## WORK TO BE COMPLETED
Copy out each of the entries below line for line, with no changes to wording, numbers, or spacing.

[Word and element location entries]
##########

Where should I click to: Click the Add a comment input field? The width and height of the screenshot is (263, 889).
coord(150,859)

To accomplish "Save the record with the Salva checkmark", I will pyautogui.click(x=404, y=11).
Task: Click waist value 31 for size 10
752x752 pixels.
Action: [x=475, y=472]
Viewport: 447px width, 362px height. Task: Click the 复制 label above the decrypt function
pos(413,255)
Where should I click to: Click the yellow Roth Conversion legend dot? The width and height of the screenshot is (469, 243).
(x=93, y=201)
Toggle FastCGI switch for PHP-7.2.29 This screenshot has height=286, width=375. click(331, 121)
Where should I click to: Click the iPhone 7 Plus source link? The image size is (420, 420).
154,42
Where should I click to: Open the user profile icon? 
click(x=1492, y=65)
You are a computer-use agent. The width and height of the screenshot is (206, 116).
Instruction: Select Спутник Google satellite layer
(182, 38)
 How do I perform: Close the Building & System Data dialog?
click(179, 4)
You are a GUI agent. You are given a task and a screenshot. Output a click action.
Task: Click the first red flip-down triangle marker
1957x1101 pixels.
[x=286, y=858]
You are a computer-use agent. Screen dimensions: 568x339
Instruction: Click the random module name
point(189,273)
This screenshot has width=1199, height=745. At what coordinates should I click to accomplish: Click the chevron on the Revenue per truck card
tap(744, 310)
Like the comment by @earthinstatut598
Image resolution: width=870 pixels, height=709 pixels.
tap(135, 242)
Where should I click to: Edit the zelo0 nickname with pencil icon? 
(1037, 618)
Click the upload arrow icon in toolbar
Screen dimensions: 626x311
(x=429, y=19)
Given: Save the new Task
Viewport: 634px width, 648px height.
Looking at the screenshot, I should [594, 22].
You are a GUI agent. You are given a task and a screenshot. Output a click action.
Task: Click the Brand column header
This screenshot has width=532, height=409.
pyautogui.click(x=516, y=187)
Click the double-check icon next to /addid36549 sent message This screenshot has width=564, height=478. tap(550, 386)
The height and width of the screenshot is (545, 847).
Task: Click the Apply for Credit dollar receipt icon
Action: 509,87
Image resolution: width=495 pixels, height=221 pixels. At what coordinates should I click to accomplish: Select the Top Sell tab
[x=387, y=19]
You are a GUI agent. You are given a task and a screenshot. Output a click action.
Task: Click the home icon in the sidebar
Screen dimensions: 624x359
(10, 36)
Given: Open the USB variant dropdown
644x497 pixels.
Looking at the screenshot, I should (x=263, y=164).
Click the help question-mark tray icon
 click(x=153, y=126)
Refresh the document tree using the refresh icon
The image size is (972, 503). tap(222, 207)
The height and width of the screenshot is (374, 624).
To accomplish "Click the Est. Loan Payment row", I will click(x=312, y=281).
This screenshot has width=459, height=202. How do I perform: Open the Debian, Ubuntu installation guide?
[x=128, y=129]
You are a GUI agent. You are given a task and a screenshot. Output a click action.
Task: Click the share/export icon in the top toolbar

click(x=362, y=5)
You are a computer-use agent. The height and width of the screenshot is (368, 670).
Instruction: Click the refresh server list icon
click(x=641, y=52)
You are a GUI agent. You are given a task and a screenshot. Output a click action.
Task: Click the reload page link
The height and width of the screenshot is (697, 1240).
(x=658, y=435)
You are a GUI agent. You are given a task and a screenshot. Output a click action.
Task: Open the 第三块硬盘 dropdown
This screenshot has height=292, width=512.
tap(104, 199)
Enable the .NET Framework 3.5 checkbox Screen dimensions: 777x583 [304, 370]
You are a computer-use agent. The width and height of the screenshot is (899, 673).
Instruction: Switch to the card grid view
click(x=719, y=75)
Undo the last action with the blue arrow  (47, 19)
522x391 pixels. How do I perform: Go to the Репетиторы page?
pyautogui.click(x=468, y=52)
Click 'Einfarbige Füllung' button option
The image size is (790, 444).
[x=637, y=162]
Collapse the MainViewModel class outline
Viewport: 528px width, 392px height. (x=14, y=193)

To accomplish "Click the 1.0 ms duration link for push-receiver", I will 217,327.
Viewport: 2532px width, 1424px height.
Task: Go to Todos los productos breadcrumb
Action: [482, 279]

##########

## WORKED SOLUTION
Where should I click to: Click the Add a comment input field? The width and height of the screenshot is (263, 889).
coord(150,859)

To accomplish "Save the record with the Salva checkmark", I will pyautogui.click(x=404, y=11).
Task: Click waist value 31 for size 10
752x752 pixels.
Action: [x=475, y=472]
Viewport: 447px width, 362px height. Task: Click the 复制 label above the decrypt function
pos(413,255)
Where should I click to: Click the yellow Roth Conversion legend dot? The width and height of the screenshot is (469, 243).
(x=93, y=201)
Toggle FastCGI switch for PHP-7.2.29 This screenshot has height=286, width=375. click(331, 121)
Where should I click to: Click the iPhone 7 Plus source link? The image size is (420, 420).
154,42
Where should I click to: Open the user profile icon? 
click(x=1492, y=65)
You are a computer-use agent. The width and height of the screenshot is (206, 116).
Instruction: Select Спутник Google satellite layer
(182, 38)
 How do I perform: Close the Building & System Data dialog?
click(179, 4)
You are a GUI agent. You are given a task and a screenshot. Output a click action.
Task: Click the first red flip-down triangle marker
1957x1101 pixels.
[x=286, y=858]
You are a computer-use agent. Screen dimensions: 568x339
Instruction: Click the random module name
point(189,273)
This screenshot has width=1199, height=745. At what coordinates should I click to accomplish: Click the chevron on the Revenue per truck card
tap(744, 310)
Like the comment by @earthinstatut598
Image resolution: width=870 pixels, height=709 pixels.
tap(135, 242)
Where should I click to: Edit the zelo0 nickname with pencil icon? 
(1037, 618)
Click the upload arrow icon in toolbar
Screen dimensions: 626x311
(x=429, y=19)
Given: Save the new Task
Viewport: 634px width, 648px height.
Looking at the screenshot, I should [594, 22].
You are a GUI agent. You are given a task and a screenshot. Output a click action.
Task: Click the Brand column header
This screenshot has width=532, height=409.
pyautogui.click(x=516, y=187)
Click the double-check icon next to /addid36549 sent message This screenshot has width=564, height=478. tap(550, 386)
The height and width of the screenshot is (545, 847).
Task: Click the Apply for Credit dollar receipt icon
Action: 509,87
Image resolution: width=495 pixels, height=221 pixels. At what coordinates should I click to accomplish: Select the Top Sell tab
[x=387, y=19]
You are a GUI agent. You are given a task and a screenshot. Output a click action.
Task: Click the home icon in the sidebar
Screen dimensions: 624x359
(10, 36)
Given: Open the USB variant dropdown
644x497 pixels.
Looking at the screenshot, I should (x=263, y=164).
Click the help question-mark tray icon
 click(x=153, y=126)
Refresh the document tree using the refresh icon
The image size is (972, 503). tap(222, 207)
The height and width of the screenshot is (374, 624).
To accomplish "Click the Est. Loan Payment row", I will click(x=312, y=281).
This screenshot has width=459, height=202. How do I perform: Open the Debian, Ubuntu installation guide?
[x=128, y=129]
You are a GUI agent. You are given a task and a screenshot. Output a click action.
Task: Click the share/export icon in the top toolbar

click(x=362, y=5)
You are a computer-use agent. The height and width of the screenshot is (368, 670).
Instruction: Click the refresh server list icon
click(x=641, y=52)
You are a GUI agent. You are given a task and a screenshot. Output a click action.
Task: Click the reload page link
The height and width of the screenshot is (697, 1240).
(x=658, y=435)
You are a GUI agent. You are given a task and a screenshot. Output a click action.
Task: Open the 第三块硬盘 dropdown
This screenshot has height=292, width=512.
tap(104, 199)
Enable the .NET Framework 3.5 checkbox Screen dimensions: 777x583 [304, 370]
You are a computer-use agent. The width and height of the screenshot is (899, 673).
Instruction: Switch to the card grid view
click(x=719, y=75)
Undo the last action with the blue arrow  (47, 19)
522x391 pixels. How do I perform: Go to the Репетиторы page?
pyautogui.click(x=468, y=52)
Click 'Einfarbige Füllung' button option
The image size is (790, 444).
[x=637, y=162]
Collapse the MainViewModel class outline
Viewport: 528px width, 392px height. (x=14, y=193)

To accomplish "Click the 1.0 ms duration link for push-receiver", I will 217,327.
Viewport: 2532px width, 1424px height.
Task: Go to Todos los productos breadcrumb
Action: [482, 279]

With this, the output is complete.